> **Fragmento**:
Los Miller sabían mucho sobre los adventistas y años más tarde el Sr. Miller incluso invitó a Roger a hablar en su iglesia dominical. Mary Miller me contó que en el ático de una de las casas que tenían había muchos libros adventistas. Acordamos pasar un día juntas para verlos, pero nunca ocurrió. Estoy segura de que con los años llegamos a ser para ellos como su familia, así como ellos lo fueron para nosotros. Compartimos con ellos el nacimiento de nuestro hijo menor, Daniel, en 1963, y ellos compartieron con nosotros comidas de domingo, la graduación de su hijo y cumpleaños. Realmente los amábamos.
Conocimos a Glen Coon y a su querida esposa en un retiro de fin de semana en South Stoukely, Nueva York, y quedamos impresionados con la energía de este hombre y su resplandor con el amor de Jesús. ¡Cómo le gustaba que la congregación cantara con todo su corazón su canción característica mientras él los dirigía con su preciosa y potente voz: “Come and go with me, to my Father’s house…”! ¡Cuánto amaba la gente su genuino y amoroso “abrazo Coon”!

> **Tareas por realizar**:
A. Transcribe del relato sobre los Miller y Glen Coon el tramo que va desde "Los Miller sabían" hasta "Realmente los amábamos.", sin alterar nada.
B. Responde estas preguntas según el relato sobre los Miller y Glen Coon:
(i) ¿En qué año nació Daniel?
(ii) ¿Dónde había muchos libros adventistas, según Mary Miller?
(iii) ¿Dónde conocieron a Glen Coon y a su esposa?
C. Escribe la continuación del relato sobre los Miller y Glen Coon a partir de su última oración.

> **Datos registrados**:
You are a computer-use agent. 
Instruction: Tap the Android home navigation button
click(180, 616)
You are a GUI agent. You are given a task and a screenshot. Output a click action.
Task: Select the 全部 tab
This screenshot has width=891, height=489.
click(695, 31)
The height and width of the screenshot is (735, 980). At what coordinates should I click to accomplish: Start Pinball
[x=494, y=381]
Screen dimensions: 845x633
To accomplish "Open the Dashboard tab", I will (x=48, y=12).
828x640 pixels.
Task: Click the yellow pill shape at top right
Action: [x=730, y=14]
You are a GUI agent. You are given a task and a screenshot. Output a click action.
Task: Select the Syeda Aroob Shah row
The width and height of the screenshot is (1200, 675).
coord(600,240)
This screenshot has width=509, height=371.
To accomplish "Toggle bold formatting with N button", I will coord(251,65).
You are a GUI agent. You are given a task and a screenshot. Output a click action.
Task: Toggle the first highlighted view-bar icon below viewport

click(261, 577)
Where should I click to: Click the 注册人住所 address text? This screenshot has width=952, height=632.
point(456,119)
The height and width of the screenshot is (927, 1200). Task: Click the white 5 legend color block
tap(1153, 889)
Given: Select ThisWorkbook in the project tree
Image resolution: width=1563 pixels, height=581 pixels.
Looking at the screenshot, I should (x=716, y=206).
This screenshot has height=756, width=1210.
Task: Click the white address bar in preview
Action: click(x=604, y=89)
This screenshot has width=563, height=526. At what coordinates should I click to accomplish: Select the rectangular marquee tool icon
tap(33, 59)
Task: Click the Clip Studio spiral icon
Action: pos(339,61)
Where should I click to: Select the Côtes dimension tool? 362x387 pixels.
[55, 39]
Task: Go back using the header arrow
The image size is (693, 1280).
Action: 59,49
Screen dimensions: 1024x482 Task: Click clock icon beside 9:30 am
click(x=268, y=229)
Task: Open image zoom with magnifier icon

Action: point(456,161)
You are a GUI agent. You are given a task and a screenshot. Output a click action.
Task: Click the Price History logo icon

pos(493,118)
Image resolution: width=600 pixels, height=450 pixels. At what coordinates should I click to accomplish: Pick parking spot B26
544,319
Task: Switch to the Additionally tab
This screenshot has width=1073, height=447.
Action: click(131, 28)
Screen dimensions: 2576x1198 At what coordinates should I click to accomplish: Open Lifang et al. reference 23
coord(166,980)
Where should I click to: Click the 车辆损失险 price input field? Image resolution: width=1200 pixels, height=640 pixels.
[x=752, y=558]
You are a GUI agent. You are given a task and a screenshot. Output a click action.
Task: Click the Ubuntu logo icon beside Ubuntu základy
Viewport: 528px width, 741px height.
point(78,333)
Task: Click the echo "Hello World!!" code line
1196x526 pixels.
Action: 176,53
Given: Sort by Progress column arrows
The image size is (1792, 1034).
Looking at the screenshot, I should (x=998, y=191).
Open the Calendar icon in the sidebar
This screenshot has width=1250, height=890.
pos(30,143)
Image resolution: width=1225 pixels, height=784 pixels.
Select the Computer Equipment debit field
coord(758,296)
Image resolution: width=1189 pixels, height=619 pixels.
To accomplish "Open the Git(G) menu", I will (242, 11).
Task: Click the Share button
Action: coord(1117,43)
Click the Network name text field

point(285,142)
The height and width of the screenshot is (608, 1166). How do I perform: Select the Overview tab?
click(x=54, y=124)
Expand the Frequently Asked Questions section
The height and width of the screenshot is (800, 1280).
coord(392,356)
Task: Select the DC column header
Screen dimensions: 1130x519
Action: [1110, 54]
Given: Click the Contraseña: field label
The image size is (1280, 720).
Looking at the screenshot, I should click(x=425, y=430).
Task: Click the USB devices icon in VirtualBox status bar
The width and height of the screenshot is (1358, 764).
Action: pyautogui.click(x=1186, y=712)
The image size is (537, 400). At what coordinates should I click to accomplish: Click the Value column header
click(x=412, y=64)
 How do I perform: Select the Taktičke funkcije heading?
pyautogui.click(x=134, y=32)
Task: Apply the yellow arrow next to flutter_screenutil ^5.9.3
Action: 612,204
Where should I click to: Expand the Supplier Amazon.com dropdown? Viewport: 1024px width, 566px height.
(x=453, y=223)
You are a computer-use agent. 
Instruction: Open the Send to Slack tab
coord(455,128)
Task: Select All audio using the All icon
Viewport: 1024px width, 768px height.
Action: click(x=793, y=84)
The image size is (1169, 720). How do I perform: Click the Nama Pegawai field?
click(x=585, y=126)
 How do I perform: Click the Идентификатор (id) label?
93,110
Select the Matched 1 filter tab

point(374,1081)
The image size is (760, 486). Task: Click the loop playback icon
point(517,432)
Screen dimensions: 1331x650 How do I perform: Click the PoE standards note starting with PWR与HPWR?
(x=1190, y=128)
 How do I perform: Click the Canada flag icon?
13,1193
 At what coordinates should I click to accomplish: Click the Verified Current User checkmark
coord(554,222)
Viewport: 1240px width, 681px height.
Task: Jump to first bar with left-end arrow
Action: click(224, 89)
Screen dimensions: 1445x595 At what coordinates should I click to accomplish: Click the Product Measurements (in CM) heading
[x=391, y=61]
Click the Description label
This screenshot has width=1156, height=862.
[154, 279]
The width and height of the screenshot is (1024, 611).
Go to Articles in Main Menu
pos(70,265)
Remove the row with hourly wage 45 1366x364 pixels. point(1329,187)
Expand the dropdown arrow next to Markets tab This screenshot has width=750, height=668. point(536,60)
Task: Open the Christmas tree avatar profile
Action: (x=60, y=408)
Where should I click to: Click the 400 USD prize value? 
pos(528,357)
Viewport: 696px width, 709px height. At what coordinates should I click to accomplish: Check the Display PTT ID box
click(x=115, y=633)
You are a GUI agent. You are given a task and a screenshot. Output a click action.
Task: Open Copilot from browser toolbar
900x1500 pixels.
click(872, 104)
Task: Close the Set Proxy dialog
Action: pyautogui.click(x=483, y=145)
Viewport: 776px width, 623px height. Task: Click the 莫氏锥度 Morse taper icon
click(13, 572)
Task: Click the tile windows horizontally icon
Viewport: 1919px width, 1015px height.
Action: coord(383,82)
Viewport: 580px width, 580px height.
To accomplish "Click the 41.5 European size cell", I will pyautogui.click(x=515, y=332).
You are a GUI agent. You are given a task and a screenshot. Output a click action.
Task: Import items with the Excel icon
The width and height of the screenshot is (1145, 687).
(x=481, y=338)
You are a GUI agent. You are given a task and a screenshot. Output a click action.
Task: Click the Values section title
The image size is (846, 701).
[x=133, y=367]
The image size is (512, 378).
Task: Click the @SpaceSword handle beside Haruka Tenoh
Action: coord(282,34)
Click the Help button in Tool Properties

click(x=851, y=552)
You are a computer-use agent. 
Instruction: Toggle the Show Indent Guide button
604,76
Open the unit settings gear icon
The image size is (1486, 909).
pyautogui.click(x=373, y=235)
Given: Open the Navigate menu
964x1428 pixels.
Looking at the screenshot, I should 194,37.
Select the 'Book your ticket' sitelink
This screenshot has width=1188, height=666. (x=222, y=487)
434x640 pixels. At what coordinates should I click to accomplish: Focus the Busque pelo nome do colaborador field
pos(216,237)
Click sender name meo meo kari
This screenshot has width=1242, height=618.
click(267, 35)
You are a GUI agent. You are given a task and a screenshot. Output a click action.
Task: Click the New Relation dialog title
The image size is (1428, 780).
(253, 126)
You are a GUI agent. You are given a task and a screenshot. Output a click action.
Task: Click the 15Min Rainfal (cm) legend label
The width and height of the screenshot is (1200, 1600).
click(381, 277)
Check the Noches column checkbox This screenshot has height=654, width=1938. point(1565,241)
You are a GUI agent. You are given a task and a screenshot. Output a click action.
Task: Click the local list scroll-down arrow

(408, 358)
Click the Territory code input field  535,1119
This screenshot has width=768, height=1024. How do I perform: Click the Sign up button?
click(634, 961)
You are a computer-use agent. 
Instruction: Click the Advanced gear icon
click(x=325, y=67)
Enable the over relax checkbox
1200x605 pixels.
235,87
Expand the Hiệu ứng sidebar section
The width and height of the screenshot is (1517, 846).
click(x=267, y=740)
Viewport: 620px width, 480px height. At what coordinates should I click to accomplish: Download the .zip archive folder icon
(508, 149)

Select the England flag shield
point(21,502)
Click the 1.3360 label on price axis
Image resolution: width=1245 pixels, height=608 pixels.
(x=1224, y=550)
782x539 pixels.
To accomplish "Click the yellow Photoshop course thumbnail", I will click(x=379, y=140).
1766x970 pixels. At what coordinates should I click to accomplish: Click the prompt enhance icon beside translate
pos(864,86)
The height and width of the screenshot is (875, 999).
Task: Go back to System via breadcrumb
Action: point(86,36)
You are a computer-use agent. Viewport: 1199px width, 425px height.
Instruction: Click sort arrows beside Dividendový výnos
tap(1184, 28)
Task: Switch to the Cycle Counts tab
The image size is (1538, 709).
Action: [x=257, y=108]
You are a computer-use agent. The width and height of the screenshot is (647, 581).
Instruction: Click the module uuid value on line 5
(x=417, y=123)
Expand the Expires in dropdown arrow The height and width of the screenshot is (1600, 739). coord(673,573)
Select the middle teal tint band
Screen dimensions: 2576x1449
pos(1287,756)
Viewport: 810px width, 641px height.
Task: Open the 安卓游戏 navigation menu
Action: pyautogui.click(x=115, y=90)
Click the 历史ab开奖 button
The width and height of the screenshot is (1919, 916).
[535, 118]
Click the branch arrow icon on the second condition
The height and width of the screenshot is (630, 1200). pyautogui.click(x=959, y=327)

> **Respuestas por tarea**:
A.
Los Miller sabían mucho sobre los adventistas y años más tarde el Sr. Miller incluso invitó a Roger a hablar en su iglesia dominical. Mary Miller me contó que en el ático de una de las casas que tenían había muchos libros adventistas. Acordamos pasar un día juntas para verlos, pero nunca ocurrió. Estoy segura de que con los años llegamos a ser para ellos como su familia, así como ellos lo fueron para nosotros. Compartimos con ellos el nacimiento de nuestro hijo menor, Daniel, en 1963, y ellos compartieron con nosotros comidas de domingo, la graduación de su hijo y cumpleaños. Realmente los amábamos.

B.
(i) En 1963.
(ii) En el ático de una de las casas que tenían los Miller.
(iii) En un retiro de fin de semana en South Stoukely, Nueva York.

C.
Glen había sufrido episodios de depresión, pero aprendió a superarlos alabando a Dios por las cosas sencillas de la vida. “Gracias por la puerta, el sol, los pájaros, la hierba…” Nos contaba cómo todos sus problemas desaparecían durante esas sesiones de alabanza. ¡Cuántos libros escribió que nos alentaron a nosotros y a miles más!
Por su apellido, Coon, yo le enviaba tarjetas con mapaches a Glen y su esposa, con cariño. Roger y yo a menudo decíamos que nos gustaría ser como ellos. Fueron una bendición tremenda para la iglesia. Su esposa tenía la risa más encantadora y juntos formaban un equipo maravilloso. Contábamos como un gozo tenerlos como amigos.
Cuando nació Daniel, mamá vino a ayudarme con los otros niños. Fue una bendición. Después, mamá volvió a su hogar en Beaupré. Sin embargo, papá se estaba volviendo paranoico, bebía mucho e incluso a veces amenazaba su vida. Tenía un arma, y mamá estaba muy preocupada por ella. Yo no sabía nada de esto hasta que recibí una llamada de uno de los compañeros de trabajo de papá en la papelera. Me dijo que las cosas no iban bien para mamá, ya que papá estaba fuera de control e irracional, incluso en el trabajo. Este compañero estaba preocupado por que mamá siguiera con él. Me dijo que debía intentar que volviera a vivir con nosotros.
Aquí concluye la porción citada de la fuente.